Chirp Evolution Algorithm of a Dark-Optical-Comb Injection Mode-Locked SOA Fiber Laser Pulses During Soliton Compression

• Published in: IEEE journal of selected topics in quantum electronics Vol. 20; no. 5; pp. 8 - 14
• Main Authors: Kang, Jung-Jui, Lee, Chao-Kuei, Lin, Yung-Hsiang, Lin, Gong-Ru
• Format: Journal Article
• Language: English
• Published: New York IEEE 01.09.2014; The Institute of Electrical and Electronics Engineers, Inc. (IEEE)

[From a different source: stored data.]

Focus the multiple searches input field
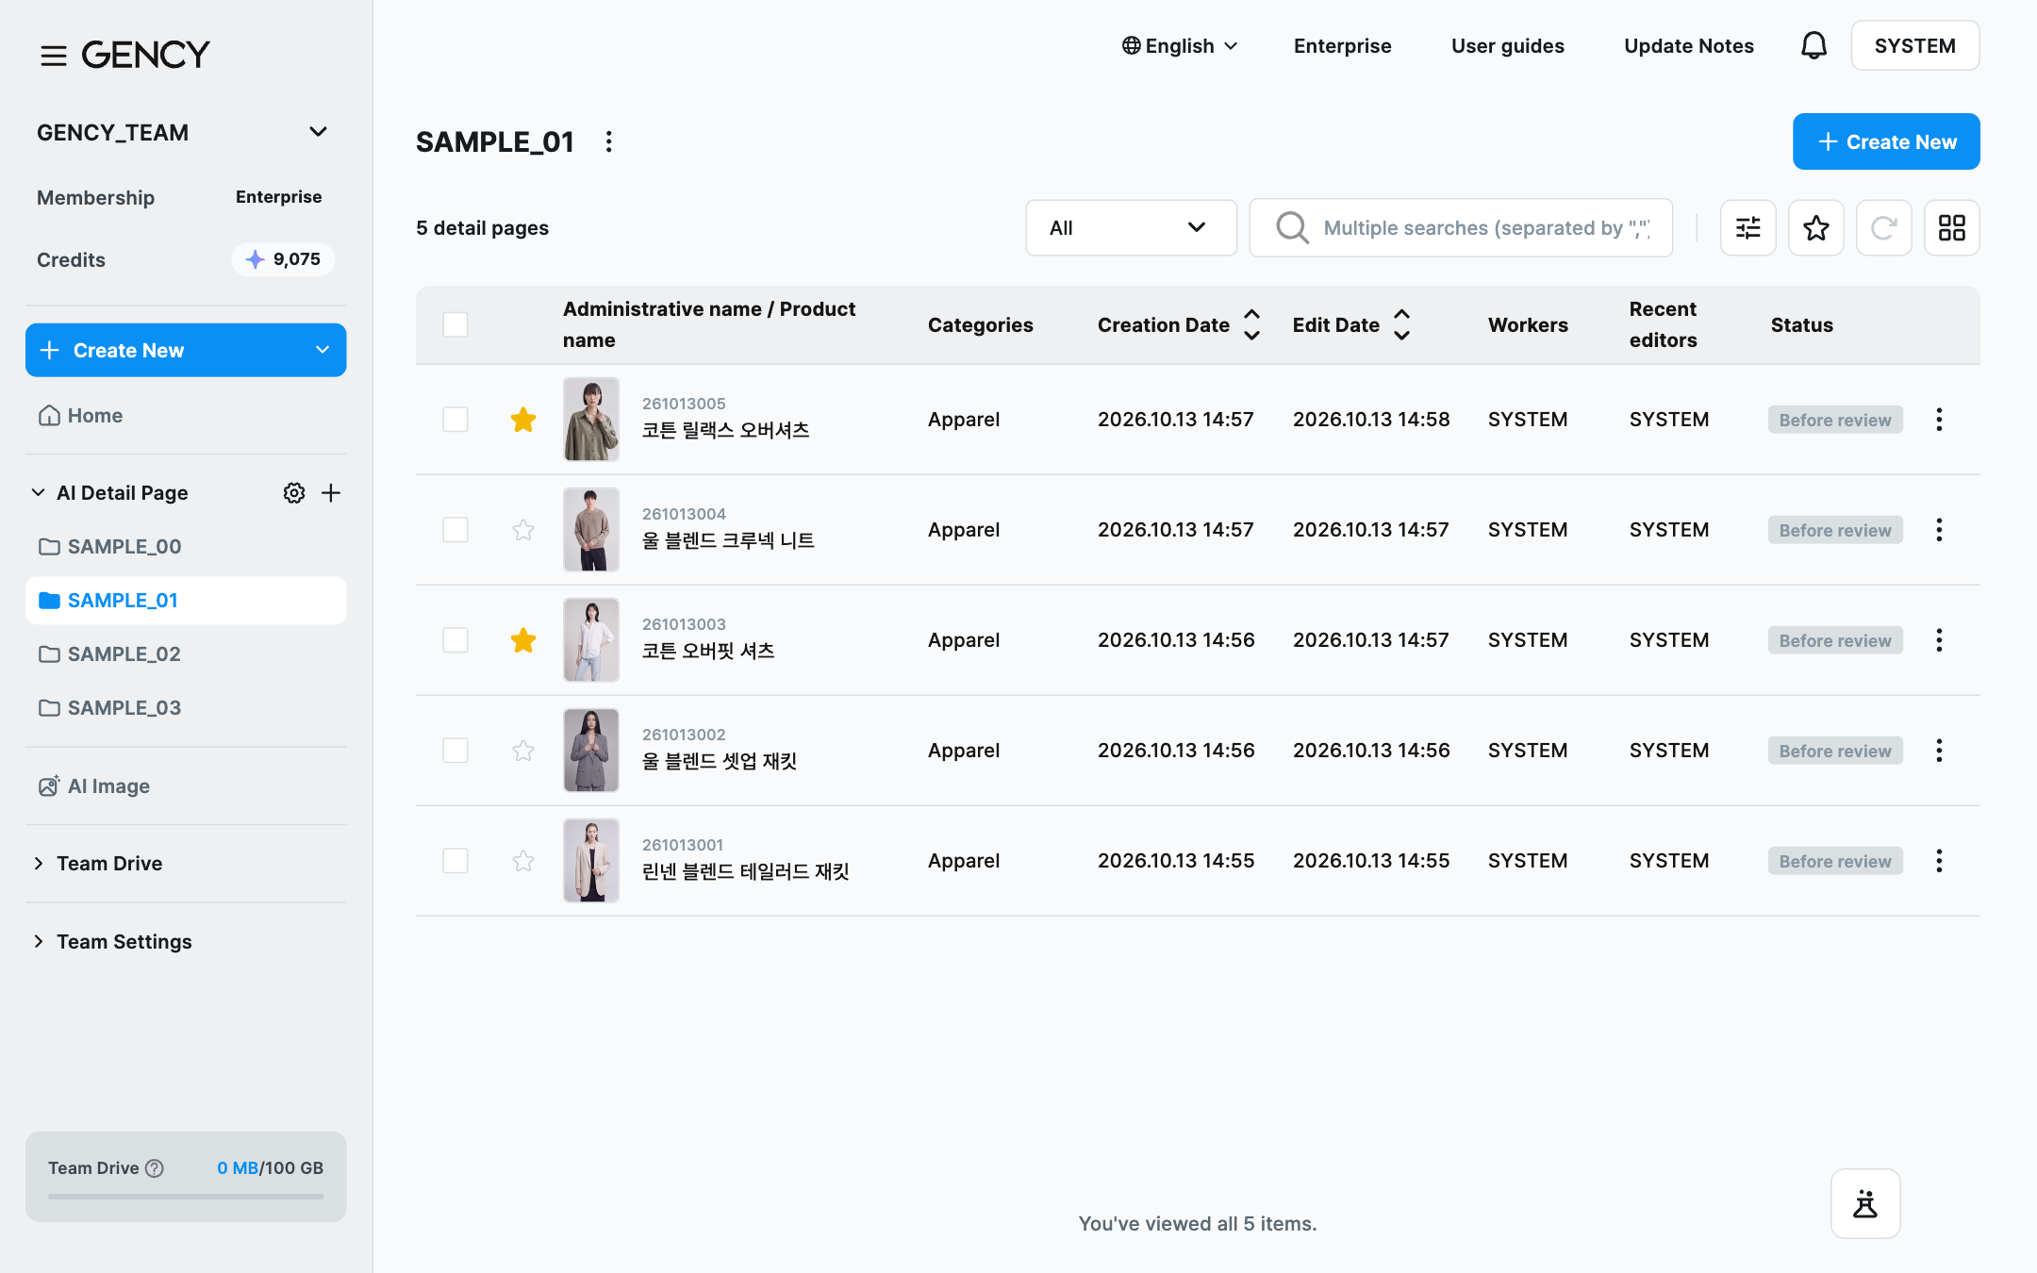click(x=1461, y=227)
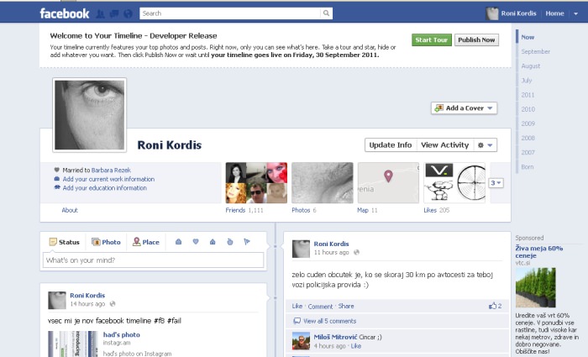Jump to 2010 on the timeline
Image resolution: width=588 pixels, height=357 pixels.
528,109
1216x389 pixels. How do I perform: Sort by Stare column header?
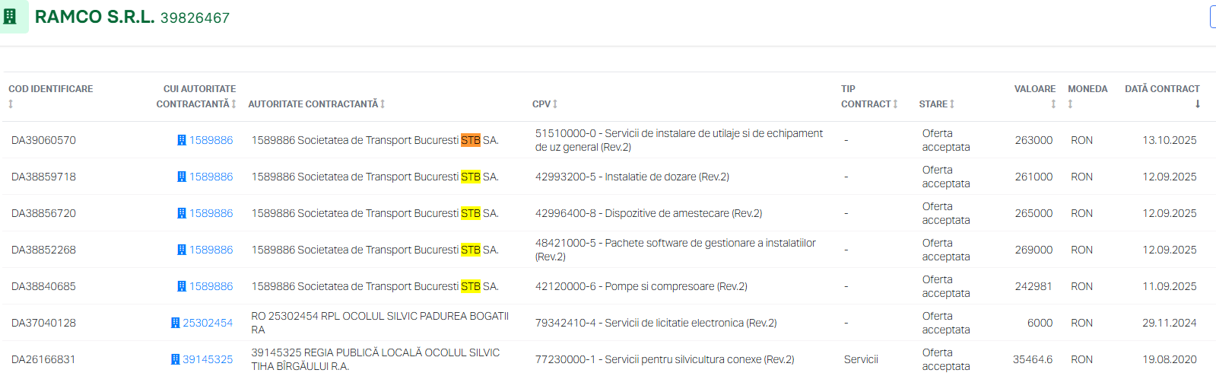[x=936, y=104]
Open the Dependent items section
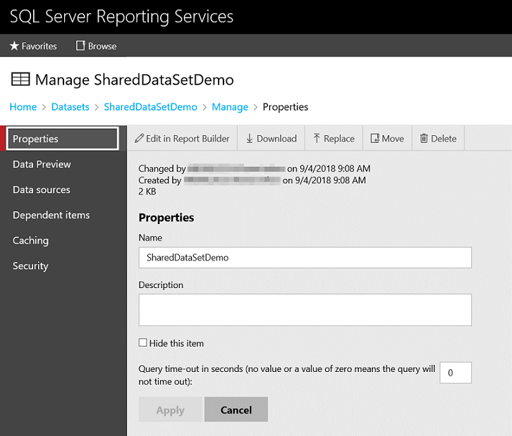Viewport: 512px width, 436px height. 51,215
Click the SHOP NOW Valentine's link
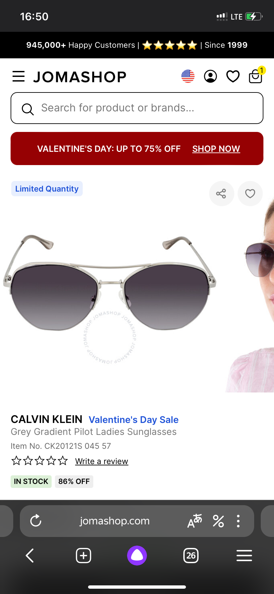 (216, 149)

• Subjects: Chirp; Chirp evolution; Compensation; Compressing; dark-optical-comb; dispersion compensation; Dispersions; Evolution; fiber laser; Fibers; frequency resolved optical gating; group-velocity compensation; Optical fiber amplifiers; Optical fiber dispersion; optical injection mode-locking; Optical pulses; self-phase modulation; semiconductor optical amplifier; Semiconductor optical amplifiers; soliton compression; Solitons
• ISSN: 1077-260X; 1558-4542
• DOI: 10.1109/JSTQE.2013.2273410

The chirp evolution of a dark-optical-comb injection harmonic mode-locked (HML) semiconductor optical amplifier fiber ring laser (SOAFL) with a nonlinearly driven electro-absorption modulator is demonstrated. The dispersion compensation of the 10-GHz HML-SOAFL pulse with a 100-m-long dispersion compensation fiber is performed to shorten the pulsewidth from 29 to 2.9 ps with a compression factor of 10, and a time bandwidth product (TBP) of 0.5. The soliton compression with a 10-m-long single-mode fiber is employed to deliver the amplified 10-GHz HML-SOAFL soliton pulse with a peak power of 38.2 W and a pulsewidth of 1.6 ps, while the spectrum is broadened from 1.4 to 2.3 nm with a TBP of 0.45. To monitor the dynamic chirp evolution, a second-harmonic generation frequency-resolved optical gating (SHG-FROG) is used to retrieve the amplitude and phase contour profile of the HML-SOAFL. The phase fitting result distinguishes the linear chirp from the nonlinear chirp associated with the HML-SOAFL pulse, which are 0.016 ps 2 and 0.002 ps 3 . The Schrödinger equation assists to retrieve the phase evolution of the 10-GHz HML-SOAFL with negative group velocity dispersion. Disregarding the linear dispersion compensation and soliton compression, the original 10-GHz HML-SOAFL pulse with a negative GDD of -5 ps 2 is quantified.